Teaching information technology can be a difficult task, with content that changes constantly and students who know more about some topics than their teachers. But Wright takes it in stride and says it makes her job more fun.

"No one can know everything," she says, "and there is always something I can learn from someone else.  My students teach me a great deal about things we're studying. It's very humbling. because a lot of times someone younger knows more than you do.  Kids have been experimenting with computer without fear since a very young age."

Wright says she still manages to challenge students regularly, while allowing them to do the same for her. One ways she accomplishes that is by encouraging competition with each other, and students from other schools. Last year Wright was named North Carolina 's SkillsUSA/VICA advisor of the year, largely in recognition honor of Pinckney's strong participation in the organization. Wright spends many hours coordinating and leading that participation, but says it is worth the effort.

"Student organizations like SkillsUSA allow me to allow my students to excel in an arena outside of school," she says. "We attend leadership seminars where students and advisors work together to learn more about each other and know that as parts of a group if we do our best that our whole group looks better."

Wright stages a local competition to determine which students will represent Pinckney at state and national competitions. Those local winners have performed exceptionally well at the state SkillsUSA competition the past few years. Last year Pinckney student Jordan Walsh won the state competition, and classmate Brandon Frye finished second. Walsh went on to place fifth in the country at National SkillsUSA competition in Kansas City last summer. This year Pinckney student Phillip Perry placed third at state.

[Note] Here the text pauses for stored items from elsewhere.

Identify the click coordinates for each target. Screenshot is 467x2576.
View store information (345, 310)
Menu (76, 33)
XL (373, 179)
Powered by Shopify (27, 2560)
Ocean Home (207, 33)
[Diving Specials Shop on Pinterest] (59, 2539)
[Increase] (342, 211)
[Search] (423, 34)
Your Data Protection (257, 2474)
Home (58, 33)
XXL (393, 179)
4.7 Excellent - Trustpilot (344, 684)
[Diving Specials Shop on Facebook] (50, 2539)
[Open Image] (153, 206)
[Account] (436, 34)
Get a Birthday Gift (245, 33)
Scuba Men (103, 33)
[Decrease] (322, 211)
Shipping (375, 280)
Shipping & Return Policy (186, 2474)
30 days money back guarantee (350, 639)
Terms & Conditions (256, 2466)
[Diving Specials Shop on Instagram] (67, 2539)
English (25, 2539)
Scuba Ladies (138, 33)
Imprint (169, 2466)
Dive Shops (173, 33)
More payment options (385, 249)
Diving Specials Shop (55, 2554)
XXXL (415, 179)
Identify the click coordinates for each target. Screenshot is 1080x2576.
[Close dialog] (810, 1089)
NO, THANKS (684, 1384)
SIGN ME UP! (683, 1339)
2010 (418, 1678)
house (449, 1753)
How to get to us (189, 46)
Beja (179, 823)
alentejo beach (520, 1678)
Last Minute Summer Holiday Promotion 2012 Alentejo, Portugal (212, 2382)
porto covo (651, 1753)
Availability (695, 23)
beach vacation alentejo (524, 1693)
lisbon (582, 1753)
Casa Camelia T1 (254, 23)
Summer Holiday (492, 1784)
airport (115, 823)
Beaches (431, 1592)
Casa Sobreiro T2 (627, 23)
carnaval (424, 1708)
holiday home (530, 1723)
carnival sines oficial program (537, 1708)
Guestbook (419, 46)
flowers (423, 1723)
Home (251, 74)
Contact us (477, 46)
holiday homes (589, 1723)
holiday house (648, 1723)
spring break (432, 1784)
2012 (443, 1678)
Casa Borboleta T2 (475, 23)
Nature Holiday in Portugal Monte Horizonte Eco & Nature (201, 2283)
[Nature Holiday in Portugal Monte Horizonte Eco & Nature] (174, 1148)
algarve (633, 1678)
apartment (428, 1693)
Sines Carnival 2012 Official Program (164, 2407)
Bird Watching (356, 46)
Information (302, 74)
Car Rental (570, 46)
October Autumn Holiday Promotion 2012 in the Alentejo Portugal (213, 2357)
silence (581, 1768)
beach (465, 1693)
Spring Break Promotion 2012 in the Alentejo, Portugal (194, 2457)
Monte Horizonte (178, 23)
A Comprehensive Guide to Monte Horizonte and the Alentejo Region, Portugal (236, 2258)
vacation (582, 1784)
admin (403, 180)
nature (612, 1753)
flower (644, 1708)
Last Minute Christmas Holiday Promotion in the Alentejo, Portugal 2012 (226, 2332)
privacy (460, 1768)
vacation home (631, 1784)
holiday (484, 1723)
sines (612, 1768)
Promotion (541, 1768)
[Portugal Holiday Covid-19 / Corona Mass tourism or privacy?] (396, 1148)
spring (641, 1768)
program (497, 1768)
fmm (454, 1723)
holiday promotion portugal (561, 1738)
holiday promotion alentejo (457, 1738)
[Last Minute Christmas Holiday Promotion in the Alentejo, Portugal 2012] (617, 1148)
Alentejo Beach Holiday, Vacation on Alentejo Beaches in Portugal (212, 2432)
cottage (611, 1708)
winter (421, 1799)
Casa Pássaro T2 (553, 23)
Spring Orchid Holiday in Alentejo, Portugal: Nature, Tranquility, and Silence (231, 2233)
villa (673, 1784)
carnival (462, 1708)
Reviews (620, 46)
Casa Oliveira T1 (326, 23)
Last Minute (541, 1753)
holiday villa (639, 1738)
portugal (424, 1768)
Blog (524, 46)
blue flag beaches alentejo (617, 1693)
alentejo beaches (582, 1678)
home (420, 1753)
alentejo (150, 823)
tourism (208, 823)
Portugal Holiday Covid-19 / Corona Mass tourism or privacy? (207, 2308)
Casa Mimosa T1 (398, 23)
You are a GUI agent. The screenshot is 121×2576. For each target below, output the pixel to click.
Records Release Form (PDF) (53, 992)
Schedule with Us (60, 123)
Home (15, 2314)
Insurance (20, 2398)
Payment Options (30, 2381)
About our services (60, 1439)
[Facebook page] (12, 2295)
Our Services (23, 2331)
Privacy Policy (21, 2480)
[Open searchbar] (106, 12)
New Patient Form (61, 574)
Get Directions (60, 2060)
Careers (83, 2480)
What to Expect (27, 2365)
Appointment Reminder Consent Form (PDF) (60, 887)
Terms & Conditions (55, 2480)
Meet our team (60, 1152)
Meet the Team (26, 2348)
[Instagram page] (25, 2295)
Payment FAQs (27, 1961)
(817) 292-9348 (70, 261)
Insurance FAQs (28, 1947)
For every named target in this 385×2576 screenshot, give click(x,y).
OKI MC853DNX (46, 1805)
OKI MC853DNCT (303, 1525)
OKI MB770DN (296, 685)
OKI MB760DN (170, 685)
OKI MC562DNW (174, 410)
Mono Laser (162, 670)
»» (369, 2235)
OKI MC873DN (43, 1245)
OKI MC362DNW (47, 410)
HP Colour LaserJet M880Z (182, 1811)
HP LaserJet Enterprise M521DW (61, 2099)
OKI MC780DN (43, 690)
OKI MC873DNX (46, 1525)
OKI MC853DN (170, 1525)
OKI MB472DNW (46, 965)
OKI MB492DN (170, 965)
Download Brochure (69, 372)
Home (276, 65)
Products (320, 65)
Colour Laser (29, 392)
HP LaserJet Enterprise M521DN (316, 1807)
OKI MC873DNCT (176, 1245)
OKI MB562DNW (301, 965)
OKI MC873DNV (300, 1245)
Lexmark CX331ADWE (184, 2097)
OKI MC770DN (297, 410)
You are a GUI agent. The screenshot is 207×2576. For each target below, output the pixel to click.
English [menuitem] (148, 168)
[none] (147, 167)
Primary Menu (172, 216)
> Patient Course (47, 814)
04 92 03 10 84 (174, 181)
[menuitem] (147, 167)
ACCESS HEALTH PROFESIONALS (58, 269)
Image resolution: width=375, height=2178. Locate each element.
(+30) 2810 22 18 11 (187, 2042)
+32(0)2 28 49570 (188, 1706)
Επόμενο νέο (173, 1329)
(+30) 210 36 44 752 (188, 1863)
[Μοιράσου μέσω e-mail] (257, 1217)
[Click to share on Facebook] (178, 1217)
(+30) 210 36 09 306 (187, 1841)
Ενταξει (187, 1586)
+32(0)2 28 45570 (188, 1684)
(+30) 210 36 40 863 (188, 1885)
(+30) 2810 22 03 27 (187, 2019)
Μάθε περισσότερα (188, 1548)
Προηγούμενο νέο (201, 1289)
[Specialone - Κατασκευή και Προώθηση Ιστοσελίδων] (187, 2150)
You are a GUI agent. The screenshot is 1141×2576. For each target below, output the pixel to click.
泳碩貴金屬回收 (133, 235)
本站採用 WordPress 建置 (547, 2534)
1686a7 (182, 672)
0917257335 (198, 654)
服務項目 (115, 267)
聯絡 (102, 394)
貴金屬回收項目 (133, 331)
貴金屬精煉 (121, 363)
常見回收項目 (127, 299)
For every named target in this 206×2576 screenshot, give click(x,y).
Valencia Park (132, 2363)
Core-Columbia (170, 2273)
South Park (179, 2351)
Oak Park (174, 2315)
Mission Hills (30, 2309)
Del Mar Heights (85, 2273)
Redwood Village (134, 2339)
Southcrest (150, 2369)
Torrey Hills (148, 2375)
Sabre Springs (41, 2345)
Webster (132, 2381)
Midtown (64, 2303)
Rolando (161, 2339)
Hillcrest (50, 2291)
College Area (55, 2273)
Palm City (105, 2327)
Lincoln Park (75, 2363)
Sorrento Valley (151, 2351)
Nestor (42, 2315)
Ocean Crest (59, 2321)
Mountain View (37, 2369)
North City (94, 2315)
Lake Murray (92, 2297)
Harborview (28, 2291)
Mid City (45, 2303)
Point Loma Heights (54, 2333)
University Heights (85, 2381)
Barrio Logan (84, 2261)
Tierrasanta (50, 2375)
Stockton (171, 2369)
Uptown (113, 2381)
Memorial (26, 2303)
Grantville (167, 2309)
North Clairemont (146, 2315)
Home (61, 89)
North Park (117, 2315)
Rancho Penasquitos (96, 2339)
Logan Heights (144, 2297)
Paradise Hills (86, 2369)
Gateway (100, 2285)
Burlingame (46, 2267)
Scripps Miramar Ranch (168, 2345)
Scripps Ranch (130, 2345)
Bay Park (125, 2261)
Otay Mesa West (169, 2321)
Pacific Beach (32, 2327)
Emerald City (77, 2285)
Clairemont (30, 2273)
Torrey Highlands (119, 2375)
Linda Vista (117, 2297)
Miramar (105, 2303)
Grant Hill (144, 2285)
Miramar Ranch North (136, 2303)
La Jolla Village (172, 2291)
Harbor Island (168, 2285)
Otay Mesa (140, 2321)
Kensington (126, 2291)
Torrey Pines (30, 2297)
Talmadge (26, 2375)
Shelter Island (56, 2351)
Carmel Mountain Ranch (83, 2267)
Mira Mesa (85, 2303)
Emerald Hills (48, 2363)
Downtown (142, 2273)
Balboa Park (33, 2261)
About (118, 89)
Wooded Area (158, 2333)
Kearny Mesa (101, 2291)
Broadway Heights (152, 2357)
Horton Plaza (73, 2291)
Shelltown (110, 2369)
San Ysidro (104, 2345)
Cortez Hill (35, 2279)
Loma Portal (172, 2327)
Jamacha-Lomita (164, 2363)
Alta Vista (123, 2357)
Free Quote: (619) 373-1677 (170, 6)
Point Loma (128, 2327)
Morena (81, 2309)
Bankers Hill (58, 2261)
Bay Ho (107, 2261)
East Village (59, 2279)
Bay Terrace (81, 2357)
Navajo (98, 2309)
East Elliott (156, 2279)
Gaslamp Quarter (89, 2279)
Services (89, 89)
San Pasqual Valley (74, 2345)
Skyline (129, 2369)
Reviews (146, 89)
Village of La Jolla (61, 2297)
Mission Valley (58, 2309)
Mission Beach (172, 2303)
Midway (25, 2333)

"I love seeing my students getting the recognition they deserve for their good works," she says. "I also enjoy spending time with my students outside of the classroom where individual personalities can be seen.  We all grow together."

Wright is active beyond her classroom in other ways. As a Master Instructor and Regional Facilitator for The Centers for Quality Teaching and Learning, she has trained and mentored other information technology teachers in North Carolina, Mississippi and Arkansas . She also helps the organization improve its programs, in which students learn computer building and repair as well as troubleshooting and networking.

"We couldn't provide the support we give to teachers in our program without the leadership of people like Kathy," says QTL's Janice Johnson . "It's just wonderful to be able to draw on the experience and expertise of classroom teachers who have worked through difficult issues and built successful programs."

Wright also teaches Cisco, a network engineering program sponsored by the world's largest network technology company. And she stays busy on the home front, with four children of her own. Still, she says finding the time to bring technology to life is invigorating. "I can just feel the neurons firing in my head."